Outre le fait que cela l'aide à se faire connaître, posséder une équipe permet encore à une « petite marque » de séduire des clubs amateurs. Ce marché s’élève à 1 million de maillots, dont 650 000 dans le football. L’équipementier de Nice, troisième actuel du championnat de France, a trouvé un autre type de partenariat : avec la ligne de bus Flixbus ! La marque a développé un jeu à destination des clubs de foot bretons. Mais Macron, puisqu’il s’agit du nom de cette entreprise italienne, pourrait aussi bénéficier d’un autre relais grâce à la campagne... du candidat à la Présidentielle.

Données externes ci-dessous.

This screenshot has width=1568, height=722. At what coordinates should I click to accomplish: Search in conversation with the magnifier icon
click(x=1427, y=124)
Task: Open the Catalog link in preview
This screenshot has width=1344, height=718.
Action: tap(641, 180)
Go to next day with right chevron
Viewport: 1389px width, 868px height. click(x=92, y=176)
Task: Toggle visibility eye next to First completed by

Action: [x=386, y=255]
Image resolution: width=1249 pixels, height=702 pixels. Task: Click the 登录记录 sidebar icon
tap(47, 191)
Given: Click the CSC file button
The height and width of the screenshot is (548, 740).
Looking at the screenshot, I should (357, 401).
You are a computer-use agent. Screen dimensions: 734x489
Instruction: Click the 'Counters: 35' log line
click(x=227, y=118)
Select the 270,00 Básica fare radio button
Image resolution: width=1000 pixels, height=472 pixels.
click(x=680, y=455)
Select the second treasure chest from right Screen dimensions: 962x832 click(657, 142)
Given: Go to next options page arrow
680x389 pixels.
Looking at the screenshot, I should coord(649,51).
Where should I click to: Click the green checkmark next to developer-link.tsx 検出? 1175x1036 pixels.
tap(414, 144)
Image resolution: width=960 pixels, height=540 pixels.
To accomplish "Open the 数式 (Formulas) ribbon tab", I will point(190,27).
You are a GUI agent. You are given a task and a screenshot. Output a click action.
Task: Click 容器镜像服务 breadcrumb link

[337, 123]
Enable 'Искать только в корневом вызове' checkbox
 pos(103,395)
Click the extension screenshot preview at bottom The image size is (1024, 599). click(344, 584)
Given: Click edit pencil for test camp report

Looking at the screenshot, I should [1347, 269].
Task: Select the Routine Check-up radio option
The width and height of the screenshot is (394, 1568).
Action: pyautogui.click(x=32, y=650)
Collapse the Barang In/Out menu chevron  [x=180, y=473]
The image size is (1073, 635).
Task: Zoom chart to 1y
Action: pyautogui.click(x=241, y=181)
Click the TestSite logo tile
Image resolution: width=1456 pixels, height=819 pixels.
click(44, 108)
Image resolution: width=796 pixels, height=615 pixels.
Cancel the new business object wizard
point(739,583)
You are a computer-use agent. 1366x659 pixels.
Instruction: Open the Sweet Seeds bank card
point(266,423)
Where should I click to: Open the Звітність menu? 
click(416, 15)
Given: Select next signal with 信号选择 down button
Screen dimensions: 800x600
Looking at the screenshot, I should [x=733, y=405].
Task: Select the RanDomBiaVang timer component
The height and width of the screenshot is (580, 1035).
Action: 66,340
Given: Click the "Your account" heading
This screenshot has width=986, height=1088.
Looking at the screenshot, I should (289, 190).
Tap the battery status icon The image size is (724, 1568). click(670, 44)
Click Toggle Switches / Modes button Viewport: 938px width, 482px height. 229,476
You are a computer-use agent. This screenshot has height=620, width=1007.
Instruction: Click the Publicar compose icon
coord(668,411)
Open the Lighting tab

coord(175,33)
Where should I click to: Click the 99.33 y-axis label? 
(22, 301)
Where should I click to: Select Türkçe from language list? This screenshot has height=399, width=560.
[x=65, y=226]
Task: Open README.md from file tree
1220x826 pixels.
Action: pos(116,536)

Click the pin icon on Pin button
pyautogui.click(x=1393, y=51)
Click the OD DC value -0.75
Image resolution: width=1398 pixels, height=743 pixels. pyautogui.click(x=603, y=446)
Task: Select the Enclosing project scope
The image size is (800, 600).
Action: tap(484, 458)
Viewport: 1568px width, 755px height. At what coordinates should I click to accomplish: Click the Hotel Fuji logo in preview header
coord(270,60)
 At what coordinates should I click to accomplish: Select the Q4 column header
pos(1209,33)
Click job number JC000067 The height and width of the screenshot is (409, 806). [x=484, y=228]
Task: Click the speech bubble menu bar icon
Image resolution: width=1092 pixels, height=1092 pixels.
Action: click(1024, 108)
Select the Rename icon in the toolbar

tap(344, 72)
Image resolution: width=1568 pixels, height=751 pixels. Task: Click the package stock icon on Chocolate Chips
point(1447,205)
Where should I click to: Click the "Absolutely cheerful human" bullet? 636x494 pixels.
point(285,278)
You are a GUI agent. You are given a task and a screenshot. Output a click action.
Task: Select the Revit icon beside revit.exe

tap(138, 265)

Des fédérations courtisées

Nike et Adidas se disputent aussi les fédérations françaises. Au football (FFF) Nike a été reconduit pour 4 ans, avec un contrat revalorisé à plus de 50 millions d’euros par saison. Via sa marque Jordan, l’américain doit récupérer le basket-ball français (FFBB) laissé il y a quatre ans à Adidas. Ce dernier aurait préféré continuer avec les handballeurs français (FFHB) sacrés champions du monde en janvier dernier pour la sixième fois, et… meilleurs vendeurs de maillots. Enfin, Adidas tente de conserver le rugby, mais la FFR a relancé l’appel d’offres car la marque aux trois bandes était la seule répondante. Elle pourrait l’être encore.

 

Under Armour, la marque de sport qui rivalise avec les géants

C’est l’histoire d’une petite marque devenue grande. L'équipementier sportif Under Armour, fondé en 1996 par Kevin Plank, est parvenu à se faire une place sur le podium, aux côtés de Nike et d'Adidas. L'année dernière, son chiffre d’affaires a grimpé de 22% pour atteindre 4,8 milliards de dollars. Et en 2014, la jeune marque a même réussi à détrôner Adidas de sa place de numéro deux sur le marché américain.

Under Armour, qui a bâti sa réputation sur des produits techniques et haut de gamme, a signé des partenariats avec des sportifs de renom. Aujourd’hui, elle compte parmi ses ambassadeurs, Cam Newton, star du football américain, le joueur de baseball Bryce Harper, ou encore Stephen Curry, étoile de la NBA (basketball). Et c’est sa stratégie offensive qui a permis à la marque de s’imposer. Car son PDG, Kevin Plank, n'hésite pas à défier les plus grands. Pendant des années, à Noël, il a envoyé une carte de voeux au PDG de Nike, avec toujours le même message : « Un jour, vous entendrez parler de nous. » Et c’est chose faite, car désormais, le logo d’Under Armour, un U et un A entrelacés, est aussi visible aux Etats-Unis que la virgule inversée de Nike.

Aujourd’hui, la marque de Baltimore, qui en 2016 détenait 2,3% des parts de marché mondiales selon Euromonitor, souhaite exporter son succès à l’international, et notamment en Europe. Elle tente d’ailleurs de se détacher d’une image très marquée par les sports américains, et investit dans des disciplines plus européennes, comme le rugby avec l’ASM Clermont, le tennis et Andy Murray ou encore le judo avec Teddy Riner.